■ Exercise brief ■
Rewrite the listing below with "Germany" in place of "Poland", keeping everything else the same.

────────────────────

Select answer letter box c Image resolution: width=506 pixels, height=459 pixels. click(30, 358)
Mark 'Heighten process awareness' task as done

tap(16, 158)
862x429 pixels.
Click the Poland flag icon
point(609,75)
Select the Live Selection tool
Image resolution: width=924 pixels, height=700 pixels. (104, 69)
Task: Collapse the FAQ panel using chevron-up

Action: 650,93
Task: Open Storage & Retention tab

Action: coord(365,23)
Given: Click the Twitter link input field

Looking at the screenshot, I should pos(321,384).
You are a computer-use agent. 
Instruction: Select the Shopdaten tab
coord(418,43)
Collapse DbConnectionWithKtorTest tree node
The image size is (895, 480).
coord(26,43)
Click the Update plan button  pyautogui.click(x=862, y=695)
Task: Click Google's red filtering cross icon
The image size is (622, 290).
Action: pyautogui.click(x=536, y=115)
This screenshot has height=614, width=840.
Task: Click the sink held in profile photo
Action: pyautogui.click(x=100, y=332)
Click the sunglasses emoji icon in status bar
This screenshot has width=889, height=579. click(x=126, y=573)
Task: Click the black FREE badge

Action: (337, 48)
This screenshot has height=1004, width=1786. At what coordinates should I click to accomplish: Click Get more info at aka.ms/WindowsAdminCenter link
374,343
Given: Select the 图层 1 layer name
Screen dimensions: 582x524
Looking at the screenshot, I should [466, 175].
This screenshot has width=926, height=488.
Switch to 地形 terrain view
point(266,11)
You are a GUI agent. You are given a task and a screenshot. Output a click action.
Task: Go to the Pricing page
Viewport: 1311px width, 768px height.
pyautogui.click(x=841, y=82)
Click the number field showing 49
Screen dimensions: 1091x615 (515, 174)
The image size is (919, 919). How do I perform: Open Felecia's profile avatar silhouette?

────────────────────

■ Full answer ■
Select answer letter box c Image resolution: width=506 pixels, height=459 pixels. click(30, 358)
Mark 'Heighten process awareness' task as done

tap(16, 158)
862x429 pixels.
Click the Germany flag icon
point(609,75)
Select the Live Selection tool
Image resolution: width=924 pixels, height=700 pixels. (104, 69)
Task: Collapse the FAQ panel using chevron-up

Action: 650,93
Task: Open Storage & Retention tab

Action: coord(365,23)
Given: Click the Twitter link input field

Looking at the screenshot, I should pos(321,384).
You are a computer-use agent. 
Instruction: Select the Shopdaten tab
coord(418,43)
Collapse DbConnectionWithKtorTest tree node
The image size is (895, 480).
coord(26,43)
Click the Update plan button  pyautogui.click(x=862, y=695)
Task: Click Google's red filtering cross icon
The image size is (622, 290).
Action: pyautogui.click(x=536, y=115)
This screenshot has height=614, width=840.
Task: Click the sink held in profile photo
Action: pyautogui.click(x=100, y=332)
Click the sunglasses emoji icon in status bar
This screenshot has width=889, height=579. click(x=126, y=573)
Task: Click the black FREE badge

Action: (337, 48)
This screenshot has height=1004, width=1786. At what coordinates should I click to accomplish: Click Get more info at aka.ms/WindowsAdminCenter link
374,343
Given: Select the 图层 1 layer name
Screen dimensions: 582x524
Looking at the screenshot, I should [466, 175].
This screenshot has width=926, height=488.
Switch to 地形 terrain view
point(266,11)
You are a GUI agent. You are given a task and a screenshot. Output a click action.
Task: Go to the Pricing page
Viewport: 1311px width, 768px height.
pyautogui.click(x=841, y=82)
Click the number field showing 49
Screen dimensions: 1091x615 (515, 174)
The image size is (919, 919). How do I perform: Open Felecia's profile avatar silhouette?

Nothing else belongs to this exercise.